Stored records
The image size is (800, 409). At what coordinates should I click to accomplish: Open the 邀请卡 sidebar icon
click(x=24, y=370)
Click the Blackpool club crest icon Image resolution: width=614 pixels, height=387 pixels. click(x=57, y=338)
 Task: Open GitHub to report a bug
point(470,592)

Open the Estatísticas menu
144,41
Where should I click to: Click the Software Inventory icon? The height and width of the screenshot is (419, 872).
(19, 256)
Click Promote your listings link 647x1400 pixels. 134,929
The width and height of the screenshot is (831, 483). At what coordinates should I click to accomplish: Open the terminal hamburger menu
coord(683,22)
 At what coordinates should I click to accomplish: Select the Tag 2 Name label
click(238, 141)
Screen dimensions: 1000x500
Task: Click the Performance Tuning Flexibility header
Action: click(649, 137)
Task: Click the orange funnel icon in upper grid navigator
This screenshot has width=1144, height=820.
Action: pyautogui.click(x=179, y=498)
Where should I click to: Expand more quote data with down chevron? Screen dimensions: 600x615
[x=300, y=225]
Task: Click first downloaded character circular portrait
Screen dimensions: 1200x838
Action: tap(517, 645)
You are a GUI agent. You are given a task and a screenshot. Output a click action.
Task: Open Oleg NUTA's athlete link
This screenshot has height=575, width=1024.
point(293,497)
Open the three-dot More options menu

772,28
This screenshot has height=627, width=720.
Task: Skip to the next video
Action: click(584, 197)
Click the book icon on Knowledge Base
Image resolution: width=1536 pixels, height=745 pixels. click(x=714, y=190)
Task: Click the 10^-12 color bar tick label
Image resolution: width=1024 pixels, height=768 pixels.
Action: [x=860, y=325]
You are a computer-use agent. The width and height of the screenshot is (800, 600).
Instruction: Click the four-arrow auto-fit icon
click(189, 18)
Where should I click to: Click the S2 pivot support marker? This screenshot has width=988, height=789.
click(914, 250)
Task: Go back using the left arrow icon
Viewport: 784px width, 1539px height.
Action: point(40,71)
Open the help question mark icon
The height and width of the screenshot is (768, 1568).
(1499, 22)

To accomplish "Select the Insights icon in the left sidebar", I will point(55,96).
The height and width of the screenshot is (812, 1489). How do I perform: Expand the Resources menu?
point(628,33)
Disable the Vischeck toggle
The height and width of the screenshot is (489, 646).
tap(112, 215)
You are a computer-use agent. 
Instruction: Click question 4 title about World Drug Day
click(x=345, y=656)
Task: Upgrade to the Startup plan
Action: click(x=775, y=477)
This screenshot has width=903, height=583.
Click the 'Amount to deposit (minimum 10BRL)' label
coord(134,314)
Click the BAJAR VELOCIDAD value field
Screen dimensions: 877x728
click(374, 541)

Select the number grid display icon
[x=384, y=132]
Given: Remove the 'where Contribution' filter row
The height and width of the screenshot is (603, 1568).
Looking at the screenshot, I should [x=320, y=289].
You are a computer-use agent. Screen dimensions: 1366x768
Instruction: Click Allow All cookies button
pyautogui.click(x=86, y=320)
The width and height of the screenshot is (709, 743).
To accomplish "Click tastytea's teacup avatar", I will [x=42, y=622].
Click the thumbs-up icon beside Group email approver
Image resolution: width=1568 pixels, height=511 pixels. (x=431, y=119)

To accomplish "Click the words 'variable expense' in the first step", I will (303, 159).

# Goal of the exercise:
From the records above, reproduce exactly the lines from the one with "Task: Click first" to the one with "Task: Click the 10^-12 color bar tick label", both included, and no others.

# Exercise output:
Task: Click first downloaded character circular portrait
Screen dimensions: 1200x838
Action: tap(517, 645)
You are a GUI agent. You are given a task and a screenshot. Output a click action.
Task: Open Oleg NUTA's athlete link
This screenshot has height=575, width=1024.
point(293,497)
Open the three-dot More options menu

772,28
This screenshot has height=627, width=720.
Task: Skip to the next video
Action: click(584, 197)
Click the book icon on Knowledge Base
Image resolution: width=1536 pixels, height=745 pixels. click(x=714, y=190)
Task: Click the 10^-12 color bar tick label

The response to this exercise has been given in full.